Bring Me Their Hearts(89)
Sin
and Shadow
It’s been only two weeks and Y’shennria can already tell when I’m up to something. That’s the double-bladed peril of getting to know someone—you learn them, but they learn you.
Y’shennria narrows her eyes at me. “You’re preparing for something.”
“Is it that obvious?” I chirp, throwing steel hairpins into the belt pouch on my bed. When she doesn’t say anything, I add in some medical gauze, travel rations, and emergency gold coins.
“Yes,” she deadpans. “Did Lady Himintell forget to tell me about whatever illegal scheme she’s borrowed you for this time?”
“Scheme?” I gasp. “Auntie, please. It’s just a night of innocent drinking among terribly rich and bored young adults.”
She raises a fine eyebrow at the steel hairpins hanging out of the pouch. I clear my throat.
“All right, you got me—there may be some mild breaking and entering. But that’s it.” She stares pointedly at me. I add, “Unless you count smooching as an illegal scheme. Which, just between you and me, I think it should be.”
“Zera.” She sweeps over and upends the pouch on the bed. “You must tell me what’s going on.”
“If I do, you’ll try to stop me.”
“I’m stopping you regardless—we are so close to the Hunt. I won’t have you ruin everything we’ve been working for on one night of crusading for Lady Himintell’s cause.”
“I thought you liked her,” I say. “Weren’t you the one who asked me to get along with her? You said she’d help me.”
“That was before I—” Y’shennria swallows. “That was before I realized what a clean opportunity the Hunt is. It’s the ideal setting.”
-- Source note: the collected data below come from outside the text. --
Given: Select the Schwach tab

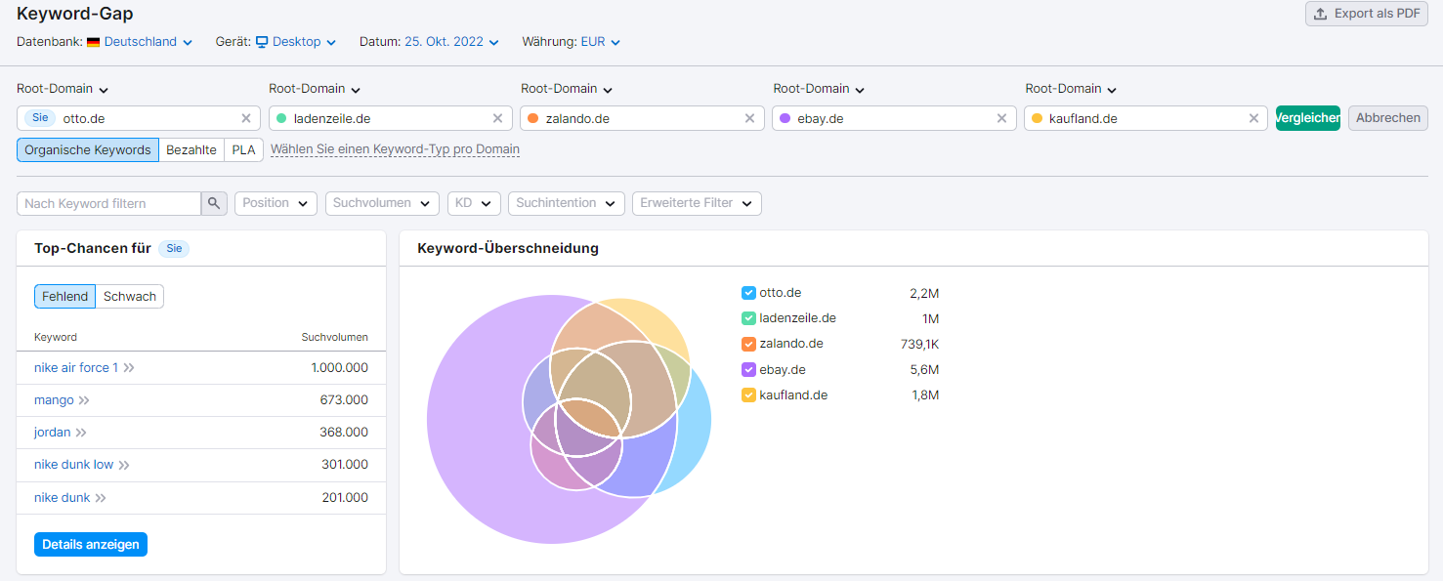Looking at the screenshot, I should point(130,297).
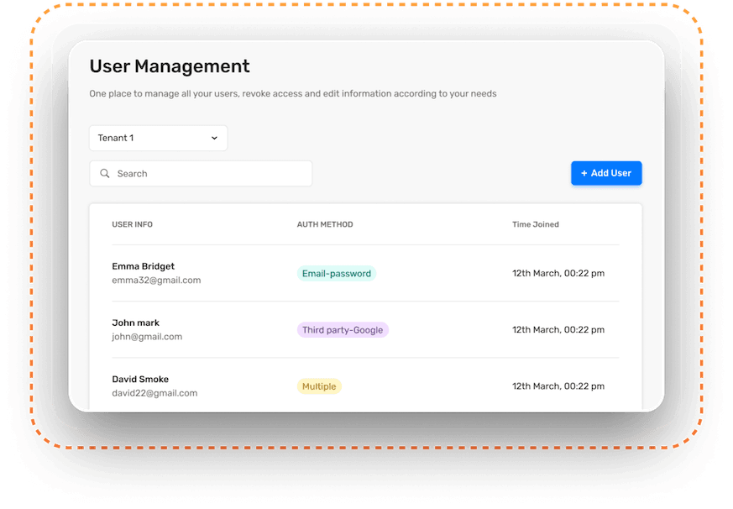Sort by AUTH METHOD column header

[x=325, y=224]
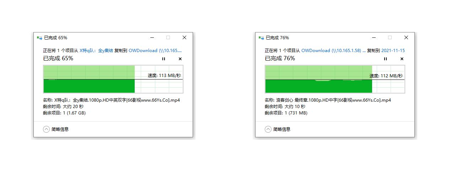Viewport: 451px width, 179px height.
Task: Pause the 65% complete copy operation
Action: 163,59
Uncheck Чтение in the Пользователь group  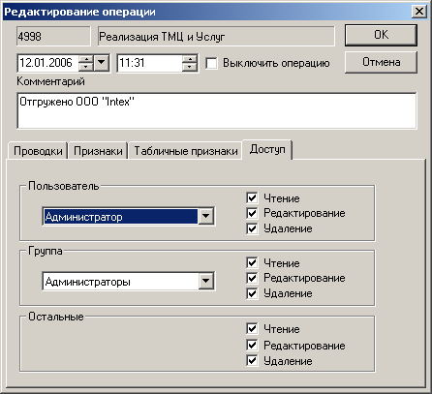point(252,197)
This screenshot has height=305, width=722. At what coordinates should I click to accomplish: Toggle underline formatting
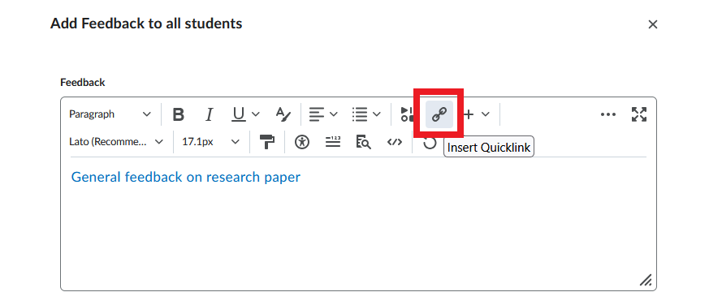[x=239, y=114]
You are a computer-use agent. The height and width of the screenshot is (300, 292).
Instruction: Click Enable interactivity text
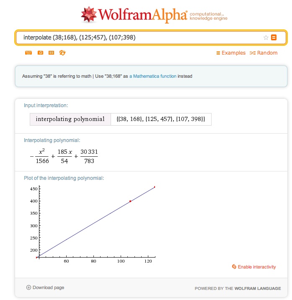(257, 267)
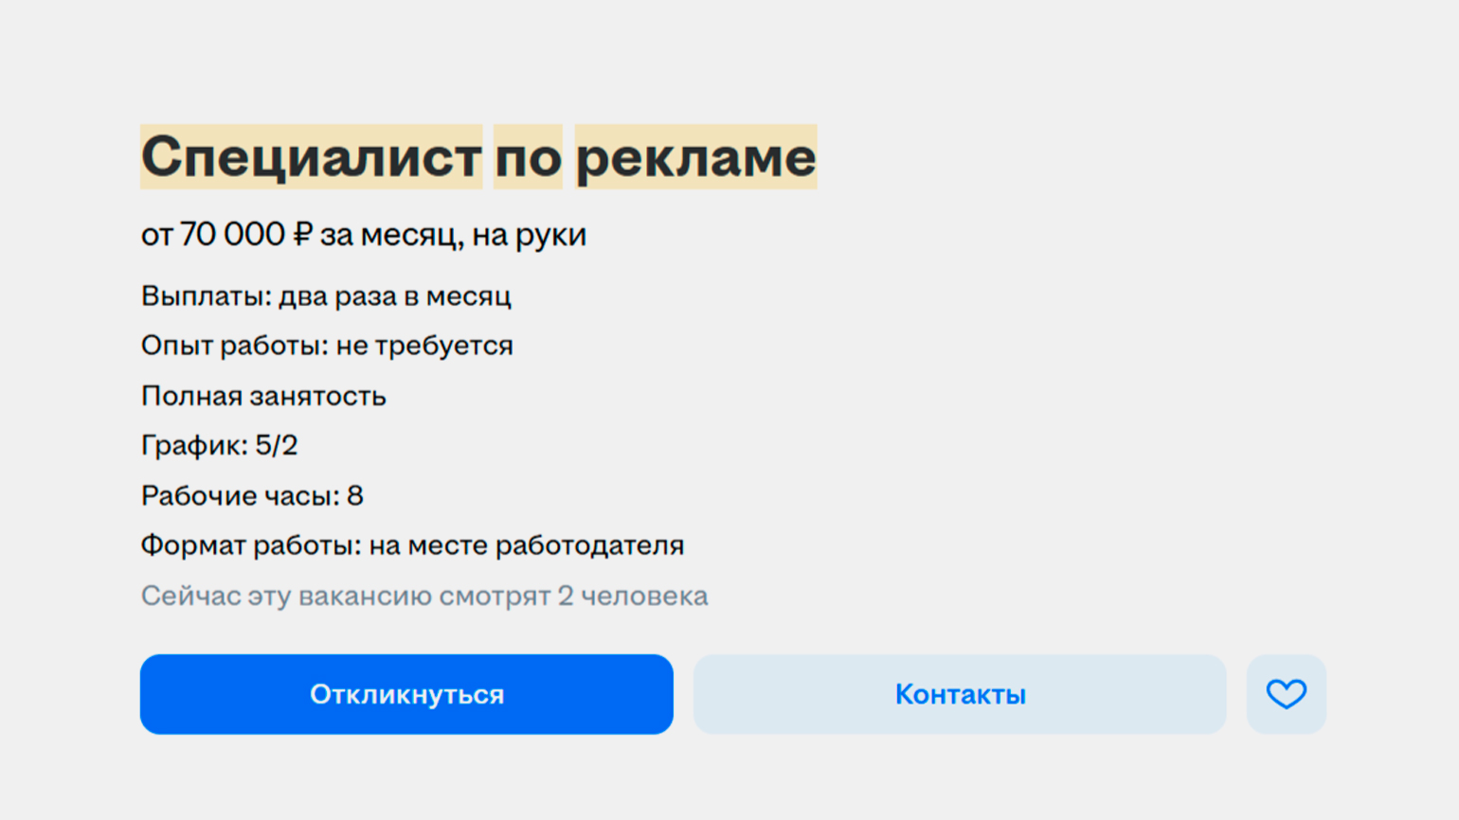Click highlighted word Специалист in title
1459x820 pixels.
point(312,157)
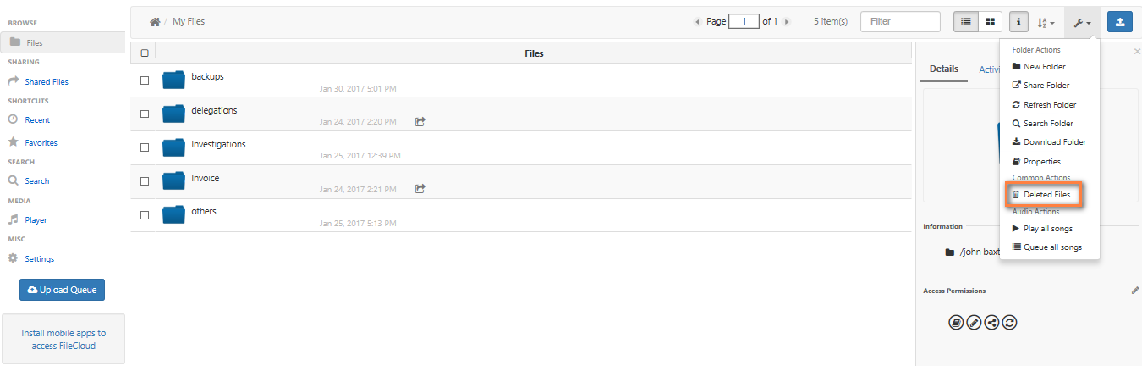
Task: Click the Filter input field
Action: pyautogui.click(x=900, y=21)
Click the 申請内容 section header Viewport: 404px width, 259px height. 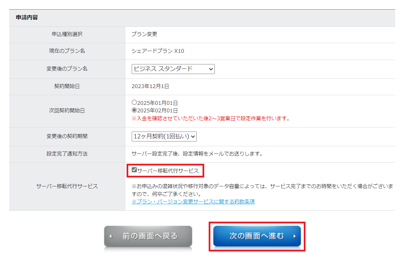tap(27, 18)
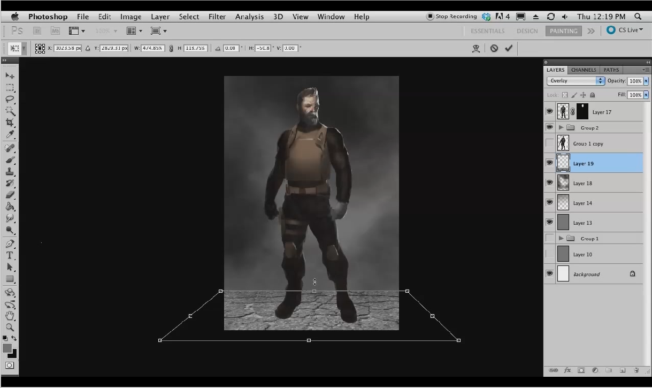Open the Filter menu
652x388 pixels.
point(217,17)
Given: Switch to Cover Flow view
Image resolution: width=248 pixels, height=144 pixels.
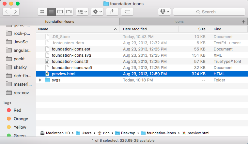Looking at the screenshot, I should point(69,12).
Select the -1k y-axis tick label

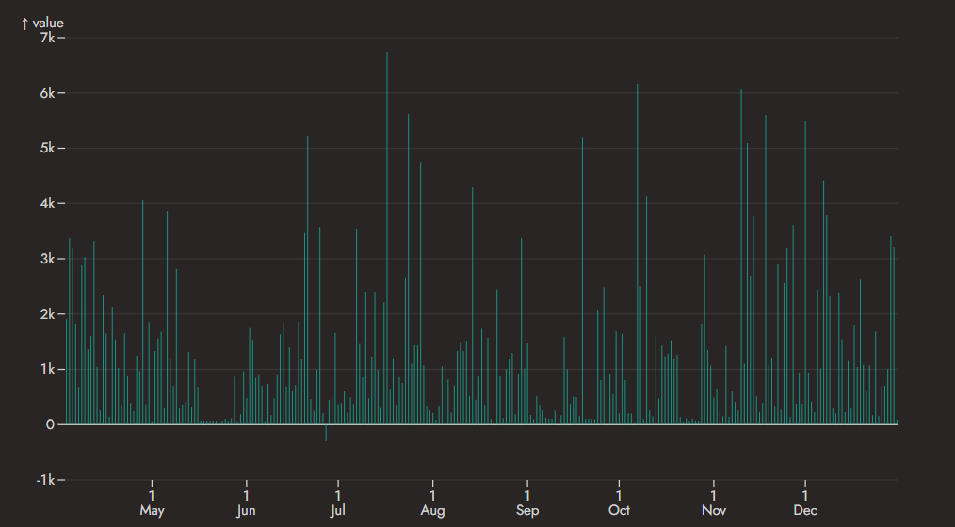[45, 480]

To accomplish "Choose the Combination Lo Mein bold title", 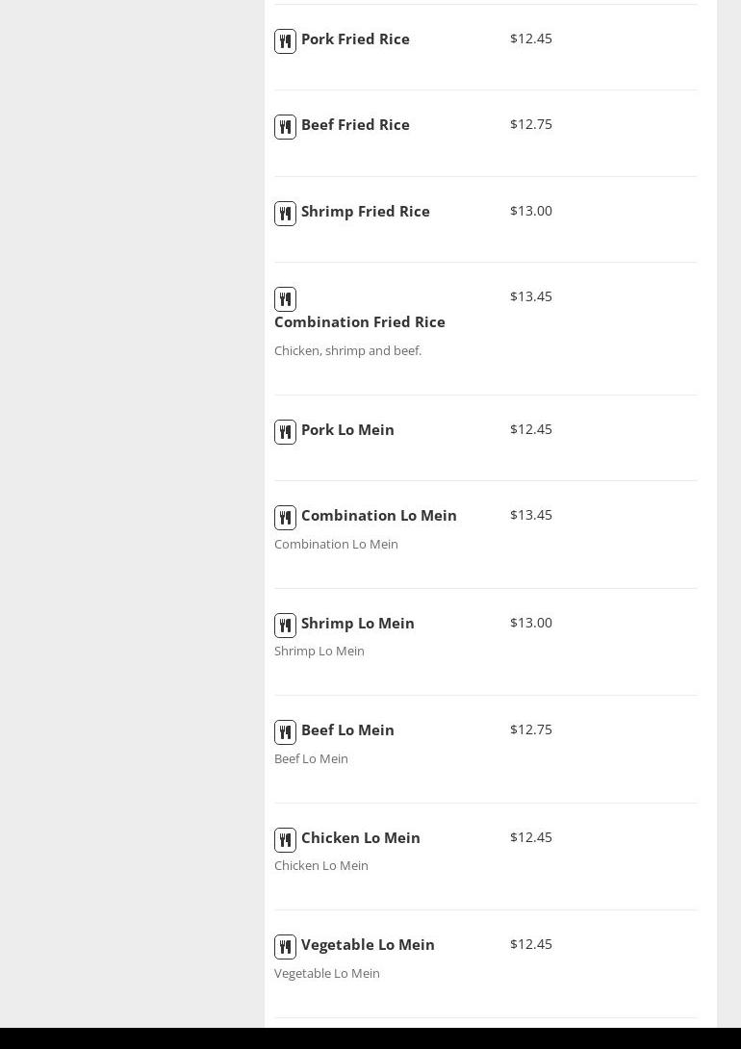I will [378, 515].
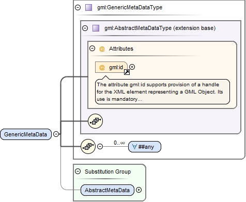Expand the gml:id attribute

coord(132,67)
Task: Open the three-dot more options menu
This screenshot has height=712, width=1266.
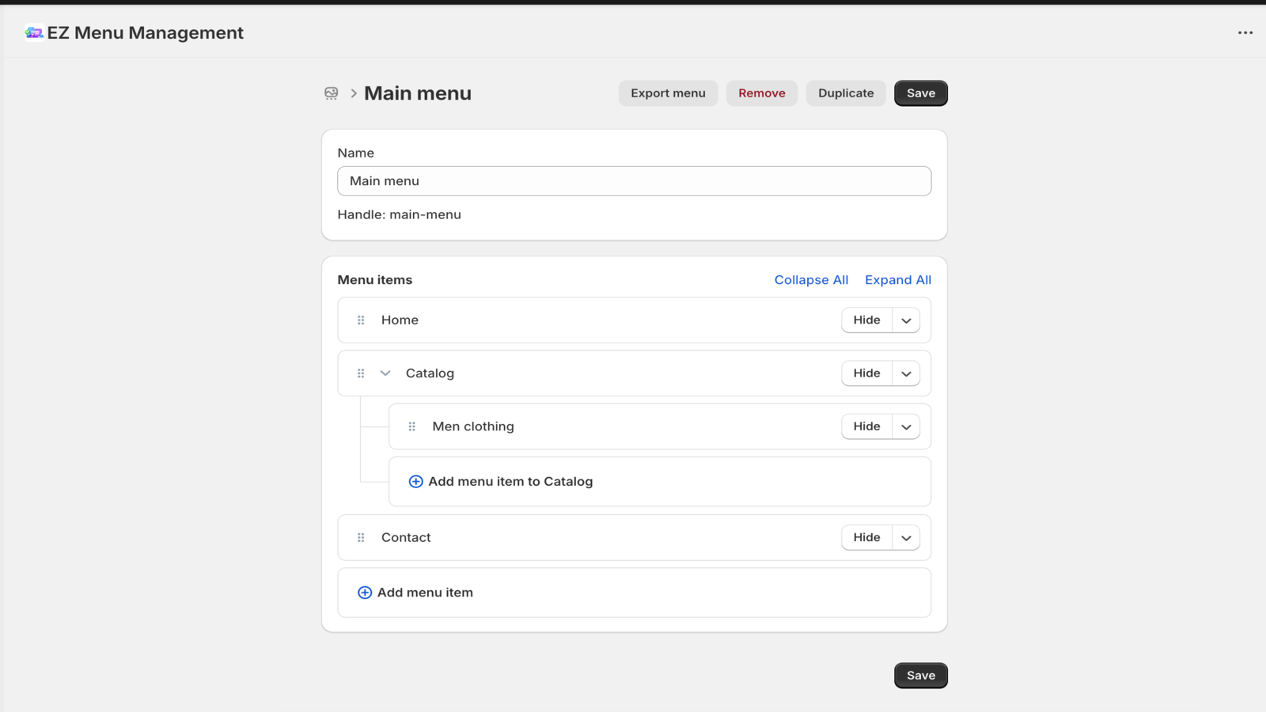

“For you,” I fire back. “I was fine with it, too, for a while. But then the hunger—it just keeps getting worse and worse.”
“Zera…” Her eyes soften.
“I can barely hear myself think anymore,” I interject. “Eating helps, but for only a few minutes. Every time I look at you, or Maeve, or anyone with human blood in them, the hunger shows me perfect images of ripping them to shreds. It’s gotten so loud. It’s loud right now, screaming at me to kill you.”
—teaR tHe sKIn frOm hEr faCe and dRink yOur fiLL—
Y’shennria’s dark complexion pales, tingeing greenish. “Zera, you mustn’t—”
“I know I mustn’t. I’ve always known. But ever since Lucien’s sword cut me, it’s been unending hunger. Do you know what it’s like? To want to rip the world to shreds?”
The Red Twins peek through the windows, over the Tollmount-Kilstead mountains in the distance, like two crimson eyes watching us unblinkingly. Finally, Y’shennria nods.
“I do. And it’s an awful thing.”
She slides one hand toward my own on the bed. She hesitates, pulling back once before forcing herself the rest of the way. Her hand over mine is cool, slender.
“You must not put yourself in unnecessary danger.”
“That’s the whole reason I’m here,” I argue.
“No,” she says, stone in her voice. “Danger, certainly. But not unnecessary danger. If you’re caught, it’s over. For you and for me. For many witches.”
“We can’t bank all our hopes on the Hunt,” I snap. “If an opportunity presents itself, I want to be there—”
“As do I,” she interrupts, voice inching louder. “To make sure I can get you back to the manor without being seen. To ensure you aren’t wounded by the prince’s bodyguard, or worse.”
I start to laugh, the sound despairing. “None of those are the fiercely logical Y’shennria reasons I’ve grown to know and love. It sounds almost like you…” My throat swells up, unable to form the next few sounds. Y’shennria takes her hand from mine, staring at her palms with a pained gaze.
“I don’t want another painting in my hall, Zera.”
A painting. She means like Lord Y’shennria’s—a portrait of the dead. She clears her throat and turns her head to me, fluffy hair catching the red moonlight.
“It began as make believe,” she says. “As pretend. Playing house, with a new niece. Buying her things, teaching her things, watching her improve as a lady before my very eyes. I had hoped, a long time ago, to do such things with my own daughters. When they were taken from me, I—” Her scarred throat bobs. “I made myself give it all up. Locked the very thought of it away behind steel and glass.”
Her eyes catch mine, and she smiles twistedly.
“But the Old God loves to test us,” she presses on. “He loves to send us people who change our lives in great and terrible ways.”
“When I become human again,” I start, “then you can care about me. Not now. Not when I’m like this.”
Y’shennria laughs. “You don’t get to tell me when to care about you, Zera. That’s not how being an auntie works.”
My unheart clenches in my locket, so hard and sudden I skip a breath. Y’shennria recovers quicker than I do, always—she stands and makes her way to the door.
“You will not go tonight,” she says, clipped. “I’ll be ordering Reginall to lock all your windows from the outside, and he will be guarding your door for the rest of the night. If you leave, I will know.”